According to the New York Times, there was a drop of 7.7 percentage points from the average people staying home in the United States during the peak period for sheltering in place. People started venturing outside their homes as more than half the states started to reopen their economies or were planning to do so. Social distancing is one of the most effective means to curb the spread of COVID-19. Therefore, this surge in mobility may indicate an upcoming new wave of infection. There are concerns among public health experts about the possibility of such an increase in cases.

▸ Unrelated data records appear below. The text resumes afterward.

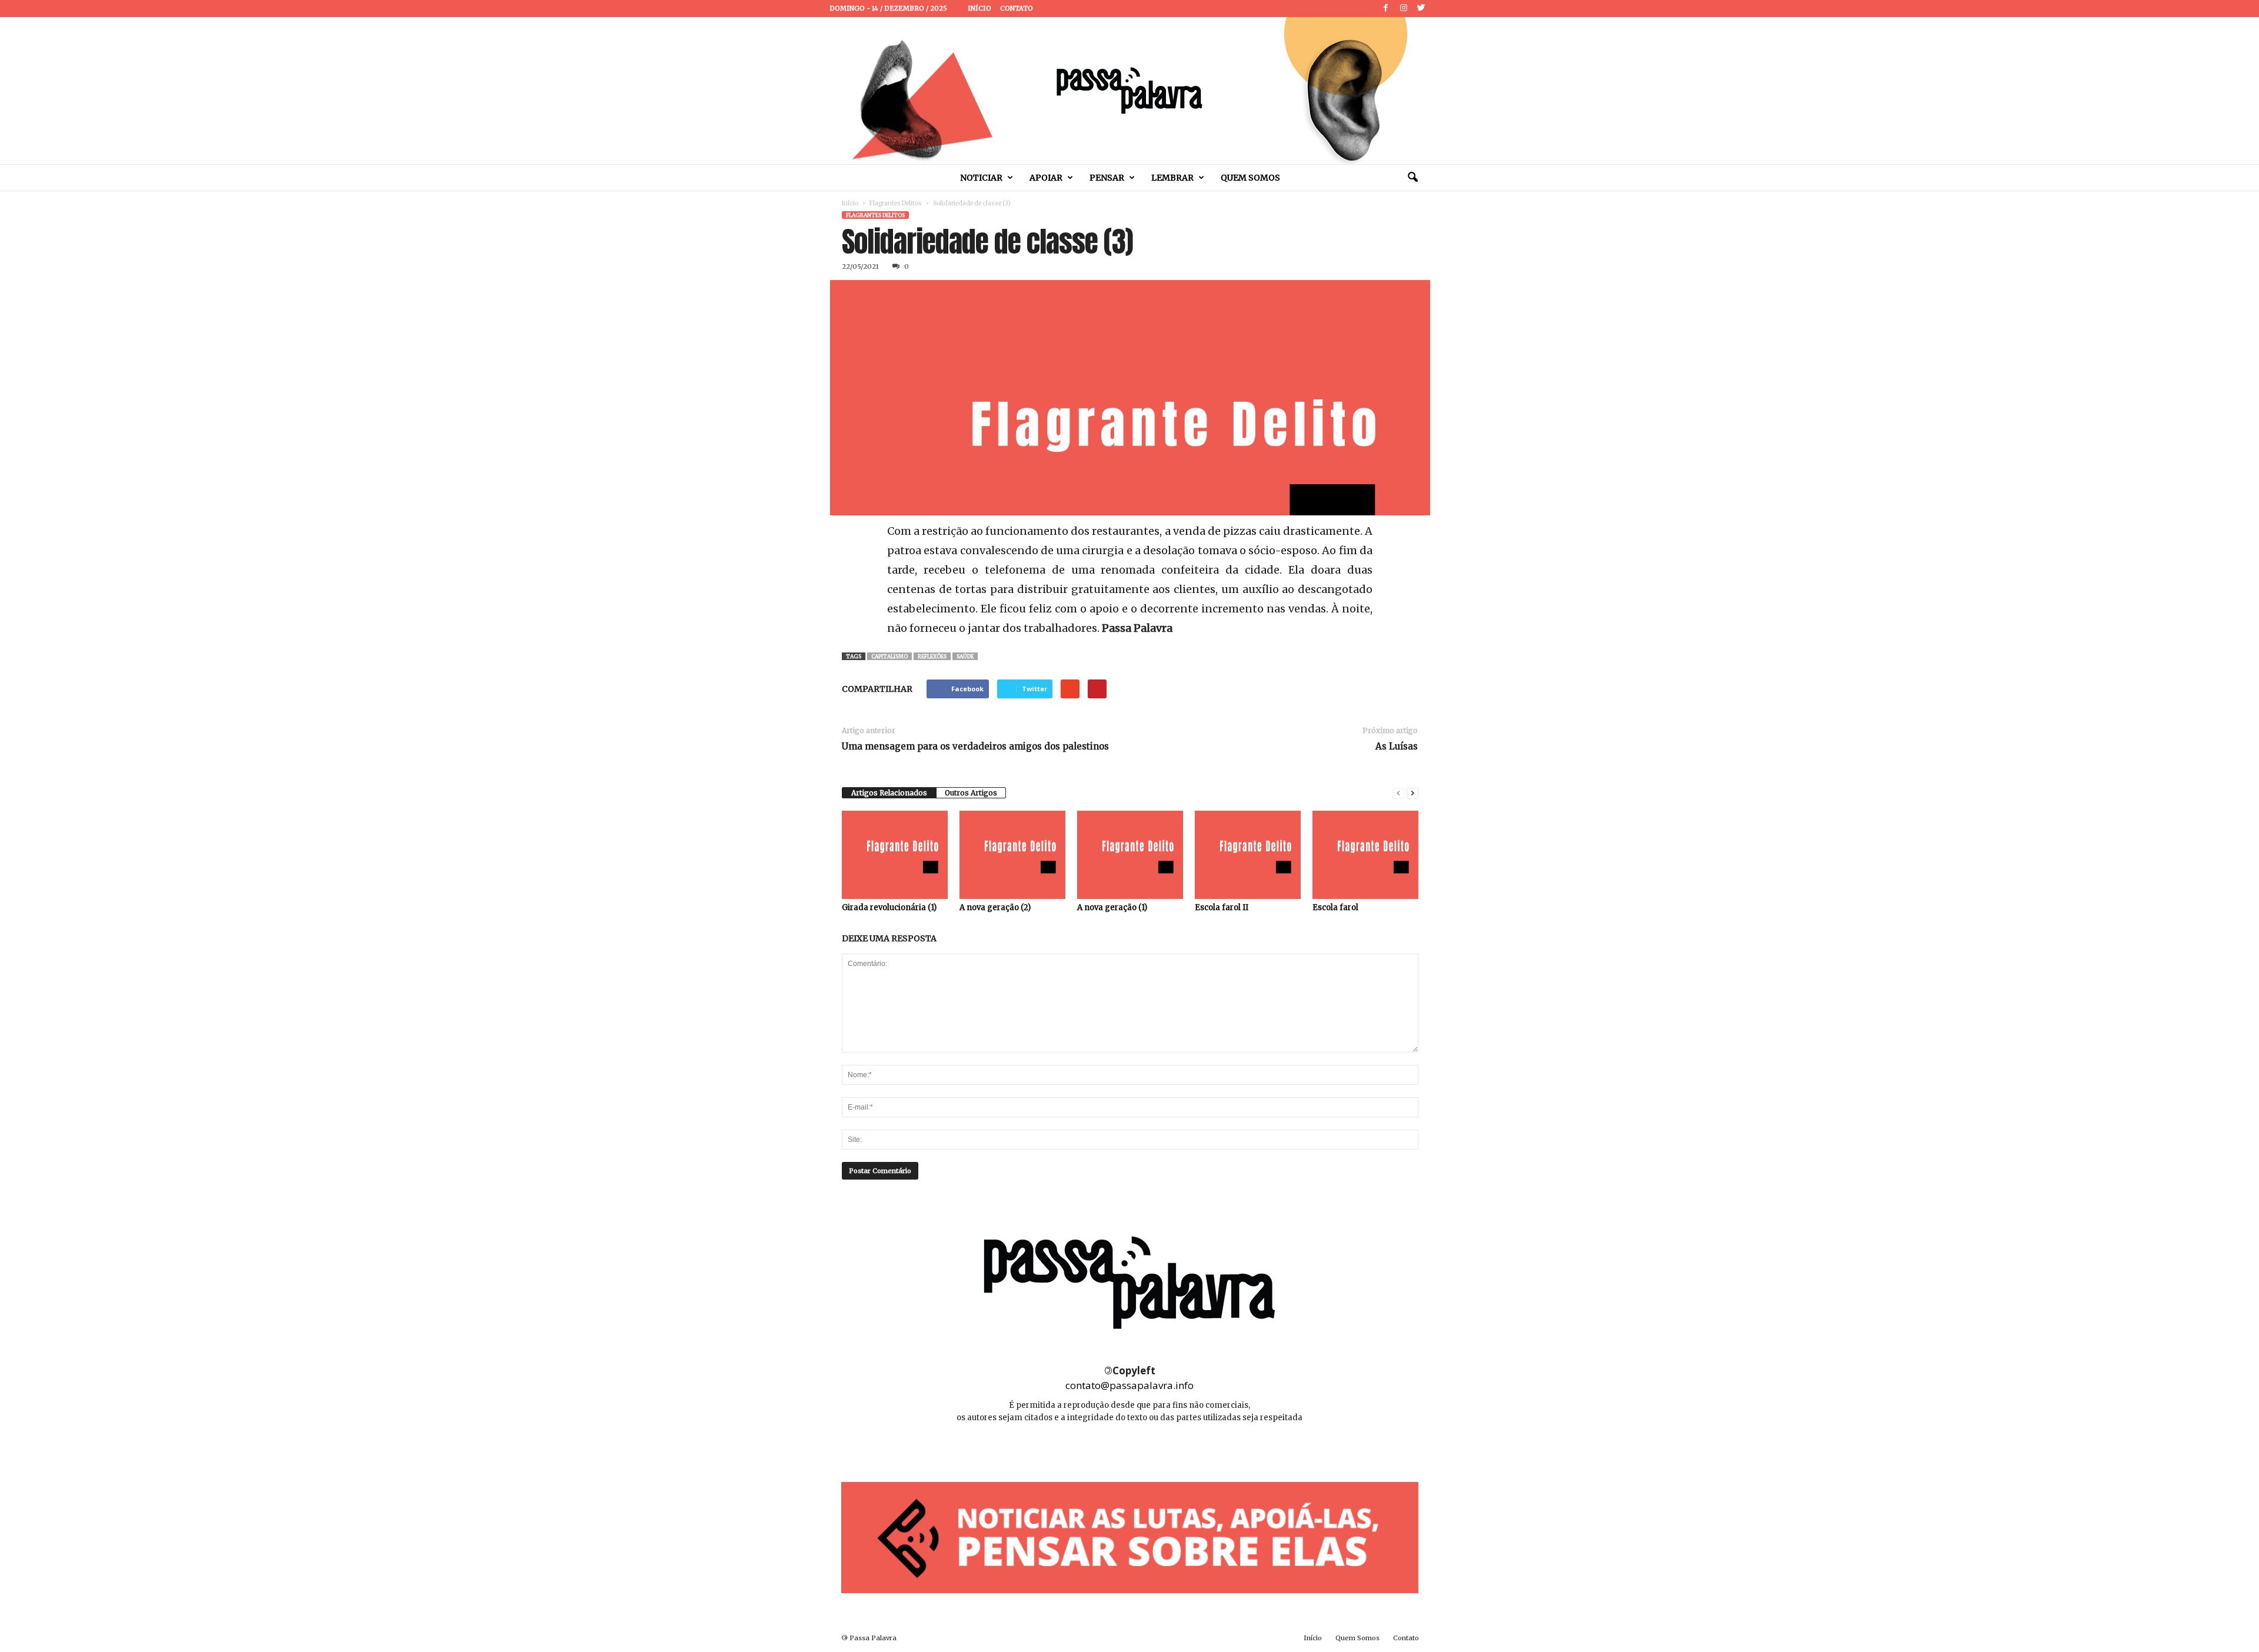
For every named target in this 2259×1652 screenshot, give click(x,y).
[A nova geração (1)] (1130, 855)
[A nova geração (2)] (1012, 855)
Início (979, 8)
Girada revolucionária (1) (889, 907)
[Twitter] (1421, 8)
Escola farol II (1221, 907)
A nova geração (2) (995, 907)
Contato (1016, 8)
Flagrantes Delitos (895, 203)
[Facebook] (1386, 8)
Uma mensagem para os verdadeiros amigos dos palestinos (975, 746)
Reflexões (932, 656)
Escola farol (1335, 907)
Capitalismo (889, 656)
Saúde (965, 656)
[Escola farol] (1365, 855)
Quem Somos (1250, 177)
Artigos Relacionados (889, 792)
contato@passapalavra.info (1129, 1385)
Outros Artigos (971, 792)
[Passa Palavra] (1129, 90)
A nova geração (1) (1112, 907)
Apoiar (1045, 177)
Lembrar (1172, 177)
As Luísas (1396, 746)
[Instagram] (1404, 8)
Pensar (1106, 177)
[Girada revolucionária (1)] (895, 855)
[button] (1412, 178)
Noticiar (981, 177)
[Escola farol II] (1248, 855)
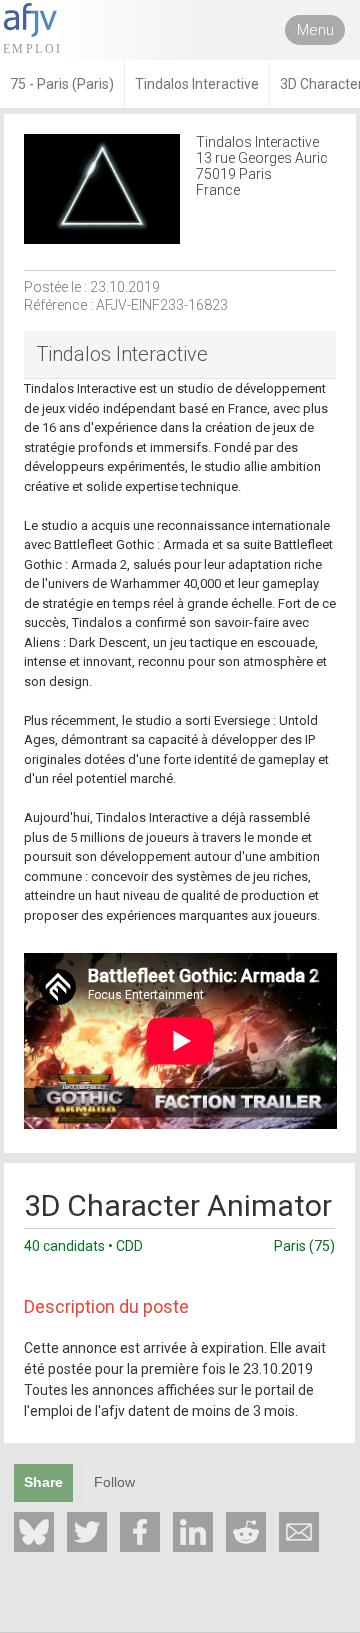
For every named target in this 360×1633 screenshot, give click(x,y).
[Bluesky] (34, 1532)
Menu (315, 30)
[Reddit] (246, 1532)
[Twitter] (87, 1532)
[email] (299, 1532)
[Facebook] (140, 1532)
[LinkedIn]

This whole analysis is based on mobility data. It is powerful for some of the big picture insights on how people move and respond to containment strategies like social distancing or sheltering in place. The COVID-19 pandemic has substantially increased the use of data and machine learning models. The whole world is putting incredible efforts to fight against the virus in terms of data sources, infrastructure, etc. The researchers are focusing their expertise to develop mathematical models for analysing the situation using the mobility data. However, this increased mobility does not mean people are unsafe.
Researchers of the Network Science Institute at Northeastern University, provide an insight into how these models work. They tracked the co-location events, which means two mobile devices within a range of 60 feet of each other and a five-minute window. This will give some good numbers in terms of the number of contacts. However, it fails to tell what people are doing. These may be contacts in the sense of not violating the social norms.
All mobility increases are not equal. They should not be evaluated with the same parameters. Meeting a small number of people, wearing masks, and keeping a distance can help minimise the risks associated with moving out. Therefore, relying solely on numbers can be deceptive.